Robert Peston, the BBC’s Business Editor, has written a thoughtful piece on his blog about Britain’s economy and the wildcat strikes currently taking place.

As [Sir John] Rose [CEO, Rolls-Royce] said, it is human nature for a business with operations all over the world to favour its home country when making decisions about where to expand – or, as in the current horrible economic climate, where to cut.

So it should be no surprise that an Italian company IREM, hired by Total of France on a construction project in Lincolnshire, should itself be employing Italian workers. In a way it would have been more surprising, at a time when money is tight all over the world, if IREM had shunned its own people and had hired new British workers.

In the current economic climate I believe that governments should be extremely careful about their policies, it will be a very sad day when governments from the world’s leading countries start enacting protectionist policies into law. It is a retrograde step, and one which will impact on every economy, especially those in developing countries.

America, despite their constant talk of free trade, has always had protectionist policies (see Protectionism), as do many countries in Europe. One exception seems to be the UK, which is probably the most open to free movement of investment and jobs. Protectionism within a struggling global economy is a sure fire way to speed the process up and end up with a deeper and longer-lasting recession as Peston argues.

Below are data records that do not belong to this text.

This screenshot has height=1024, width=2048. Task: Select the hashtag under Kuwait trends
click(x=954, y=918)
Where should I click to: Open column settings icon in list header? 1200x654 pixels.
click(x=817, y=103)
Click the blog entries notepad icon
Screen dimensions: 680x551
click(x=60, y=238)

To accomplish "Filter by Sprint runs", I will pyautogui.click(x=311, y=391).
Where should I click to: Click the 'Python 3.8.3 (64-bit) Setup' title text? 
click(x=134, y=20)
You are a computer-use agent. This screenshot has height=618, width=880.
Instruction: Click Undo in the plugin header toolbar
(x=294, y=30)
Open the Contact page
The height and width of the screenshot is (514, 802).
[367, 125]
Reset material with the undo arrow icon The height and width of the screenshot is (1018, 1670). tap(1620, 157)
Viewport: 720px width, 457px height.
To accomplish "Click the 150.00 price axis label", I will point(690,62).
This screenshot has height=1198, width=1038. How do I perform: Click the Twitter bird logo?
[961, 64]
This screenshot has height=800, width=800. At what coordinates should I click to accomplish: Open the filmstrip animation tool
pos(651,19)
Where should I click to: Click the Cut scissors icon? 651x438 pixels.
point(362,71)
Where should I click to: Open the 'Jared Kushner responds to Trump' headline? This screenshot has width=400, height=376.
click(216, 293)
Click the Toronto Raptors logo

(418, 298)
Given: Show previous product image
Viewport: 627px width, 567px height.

History does indeed tell us that protectionism in a worldwide downturn is the shortest route to slump and depression.

So, is the UK’s economy better off for being open and free and allowing foreign companies to buy up its major businesses? I would argue that on the whole it has been better off, in the good times at least, but personally I would prefer the country to have greater control over infrastructure businesses (energy, water, transport etc.) this is because if there is a truly global and major crisis it would be reassuring to know that the businesses running our infrastructure will have the UK’s interests at heart. On the jobs front, should businesses operating in the UK be forced to employ only or mostly British workers? Of course not, if a business believes that it can employ workers from outside the UK to do a better job and cheaper then I see nothing wrong with that, if anything complain about the government’s immigration policies the businesses are only maximising their shareholder value.

But Wimbledonisation – the notion that Britain is the winner even if none of the economic players are actually British – became official dogma.

We can carry on with a Wimbledonised economy, but I would like to see British companies improving their competitiveness on the world stage and expanding into other markets, only then will the free market economy which the UK operates be completely beneficial to the UK populace.